[TASK GOAL]
All lines from the entries below that contain the string "Uncheck" should be copied out.

[RECORD EXCERPTS]

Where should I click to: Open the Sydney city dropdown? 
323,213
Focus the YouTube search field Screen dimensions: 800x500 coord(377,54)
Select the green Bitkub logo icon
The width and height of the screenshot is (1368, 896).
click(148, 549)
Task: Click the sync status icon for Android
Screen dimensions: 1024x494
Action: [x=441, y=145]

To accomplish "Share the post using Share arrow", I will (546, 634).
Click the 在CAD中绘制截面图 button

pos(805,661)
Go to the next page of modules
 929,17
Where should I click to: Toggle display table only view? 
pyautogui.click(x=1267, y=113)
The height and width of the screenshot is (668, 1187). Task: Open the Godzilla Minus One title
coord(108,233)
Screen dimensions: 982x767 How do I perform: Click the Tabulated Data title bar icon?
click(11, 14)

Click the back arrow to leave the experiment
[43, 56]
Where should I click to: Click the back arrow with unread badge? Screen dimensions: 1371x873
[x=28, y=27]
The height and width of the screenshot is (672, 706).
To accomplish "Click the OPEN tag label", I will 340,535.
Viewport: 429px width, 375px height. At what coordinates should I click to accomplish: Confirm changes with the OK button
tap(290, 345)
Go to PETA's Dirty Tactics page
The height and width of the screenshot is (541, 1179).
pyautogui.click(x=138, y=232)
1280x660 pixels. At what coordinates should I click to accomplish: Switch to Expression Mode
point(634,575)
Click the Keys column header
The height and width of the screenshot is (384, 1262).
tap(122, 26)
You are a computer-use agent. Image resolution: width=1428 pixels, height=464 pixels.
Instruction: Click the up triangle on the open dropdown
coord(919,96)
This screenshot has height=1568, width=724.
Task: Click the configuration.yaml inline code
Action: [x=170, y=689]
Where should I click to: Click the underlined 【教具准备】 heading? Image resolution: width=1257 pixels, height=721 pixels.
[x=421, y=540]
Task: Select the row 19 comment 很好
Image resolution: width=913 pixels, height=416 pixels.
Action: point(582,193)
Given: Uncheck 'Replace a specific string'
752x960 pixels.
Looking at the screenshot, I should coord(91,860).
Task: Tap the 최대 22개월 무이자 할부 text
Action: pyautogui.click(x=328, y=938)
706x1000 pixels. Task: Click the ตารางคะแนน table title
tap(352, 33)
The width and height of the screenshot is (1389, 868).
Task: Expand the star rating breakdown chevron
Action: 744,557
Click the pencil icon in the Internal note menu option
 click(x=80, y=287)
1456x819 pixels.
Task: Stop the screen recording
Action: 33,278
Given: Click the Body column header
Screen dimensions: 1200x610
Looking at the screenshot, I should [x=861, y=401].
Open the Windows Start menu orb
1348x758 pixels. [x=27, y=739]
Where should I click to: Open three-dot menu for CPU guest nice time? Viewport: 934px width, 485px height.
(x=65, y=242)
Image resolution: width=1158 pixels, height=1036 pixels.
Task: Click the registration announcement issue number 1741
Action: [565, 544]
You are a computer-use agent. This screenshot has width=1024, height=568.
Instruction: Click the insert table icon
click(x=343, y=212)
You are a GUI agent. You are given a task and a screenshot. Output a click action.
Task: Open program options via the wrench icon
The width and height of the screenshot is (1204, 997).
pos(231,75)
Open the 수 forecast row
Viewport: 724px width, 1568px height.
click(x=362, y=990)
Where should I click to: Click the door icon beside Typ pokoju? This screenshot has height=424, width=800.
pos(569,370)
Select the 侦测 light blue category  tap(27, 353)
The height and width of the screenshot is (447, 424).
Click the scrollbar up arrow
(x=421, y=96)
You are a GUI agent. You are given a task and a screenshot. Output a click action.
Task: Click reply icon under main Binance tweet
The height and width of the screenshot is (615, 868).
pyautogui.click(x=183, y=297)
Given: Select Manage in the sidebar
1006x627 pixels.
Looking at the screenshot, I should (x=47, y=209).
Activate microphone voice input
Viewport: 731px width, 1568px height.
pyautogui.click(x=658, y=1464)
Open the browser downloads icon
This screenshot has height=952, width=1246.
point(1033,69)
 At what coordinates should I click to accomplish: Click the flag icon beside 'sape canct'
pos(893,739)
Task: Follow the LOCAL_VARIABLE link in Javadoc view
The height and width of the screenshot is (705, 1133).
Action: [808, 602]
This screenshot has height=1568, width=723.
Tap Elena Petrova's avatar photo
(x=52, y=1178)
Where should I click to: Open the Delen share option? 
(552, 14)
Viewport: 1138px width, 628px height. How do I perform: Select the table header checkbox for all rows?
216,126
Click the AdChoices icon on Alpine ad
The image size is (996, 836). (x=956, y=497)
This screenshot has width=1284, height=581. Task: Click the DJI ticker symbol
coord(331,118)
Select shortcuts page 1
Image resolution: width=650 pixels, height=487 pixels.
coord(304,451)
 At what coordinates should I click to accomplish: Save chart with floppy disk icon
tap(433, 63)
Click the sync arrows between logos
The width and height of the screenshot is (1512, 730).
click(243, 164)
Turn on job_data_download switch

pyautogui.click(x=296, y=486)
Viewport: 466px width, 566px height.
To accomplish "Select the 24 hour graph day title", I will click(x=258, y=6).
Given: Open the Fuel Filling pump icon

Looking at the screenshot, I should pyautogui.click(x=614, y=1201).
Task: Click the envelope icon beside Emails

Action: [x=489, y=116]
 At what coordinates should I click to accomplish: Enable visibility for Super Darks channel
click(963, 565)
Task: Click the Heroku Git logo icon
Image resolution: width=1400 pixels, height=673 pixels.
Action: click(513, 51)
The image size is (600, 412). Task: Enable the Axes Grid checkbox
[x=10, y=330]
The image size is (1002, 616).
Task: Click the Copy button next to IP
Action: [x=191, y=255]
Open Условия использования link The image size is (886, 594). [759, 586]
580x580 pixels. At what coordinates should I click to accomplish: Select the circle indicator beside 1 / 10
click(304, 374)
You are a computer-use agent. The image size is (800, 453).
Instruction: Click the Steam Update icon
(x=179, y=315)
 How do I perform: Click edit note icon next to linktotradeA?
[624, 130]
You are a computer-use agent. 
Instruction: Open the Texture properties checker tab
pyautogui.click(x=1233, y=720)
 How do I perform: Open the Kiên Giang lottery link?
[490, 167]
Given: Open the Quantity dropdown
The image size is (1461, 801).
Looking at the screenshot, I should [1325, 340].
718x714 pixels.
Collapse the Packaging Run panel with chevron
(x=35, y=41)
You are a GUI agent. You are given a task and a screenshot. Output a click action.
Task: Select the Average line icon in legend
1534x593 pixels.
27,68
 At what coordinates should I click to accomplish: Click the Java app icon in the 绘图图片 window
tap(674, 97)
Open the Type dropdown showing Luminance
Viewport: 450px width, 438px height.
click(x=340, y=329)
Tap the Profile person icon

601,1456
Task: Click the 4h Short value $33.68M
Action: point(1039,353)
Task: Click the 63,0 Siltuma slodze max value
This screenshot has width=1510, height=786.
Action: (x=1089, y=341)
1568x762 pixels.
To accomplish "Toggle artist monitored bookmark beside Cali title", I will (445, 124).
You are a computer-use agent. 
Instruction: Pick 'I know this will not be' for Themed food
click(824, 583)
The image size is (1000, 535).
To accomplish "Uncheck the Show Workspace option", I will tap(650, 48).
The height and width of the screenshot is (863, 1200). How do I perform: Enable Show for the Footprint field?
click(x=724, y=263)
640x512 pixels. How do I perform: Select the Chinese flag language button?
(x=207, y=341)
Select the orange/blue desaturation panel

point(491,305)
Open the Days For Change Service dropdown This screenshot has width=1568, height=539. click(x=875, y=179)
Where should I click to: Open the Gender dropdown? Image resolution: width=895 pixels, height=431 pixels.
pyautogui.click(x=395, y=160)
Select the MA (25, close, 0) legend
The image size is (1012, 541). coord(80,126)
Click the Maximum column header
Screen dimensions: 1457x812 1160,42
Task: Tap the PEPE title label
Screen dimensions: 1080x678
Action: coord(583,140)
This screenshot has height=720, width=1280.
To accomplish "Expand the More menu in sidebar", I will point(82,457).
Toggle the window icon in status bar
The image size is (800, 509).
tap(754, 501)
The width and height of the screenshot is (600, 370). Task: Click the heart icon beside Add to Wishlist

[YOUR RESPONSE]
Given: Uncheck 'Replace a specific string'
To accomplish "Uncheck the Show Workspace option", I will tap(650, 48).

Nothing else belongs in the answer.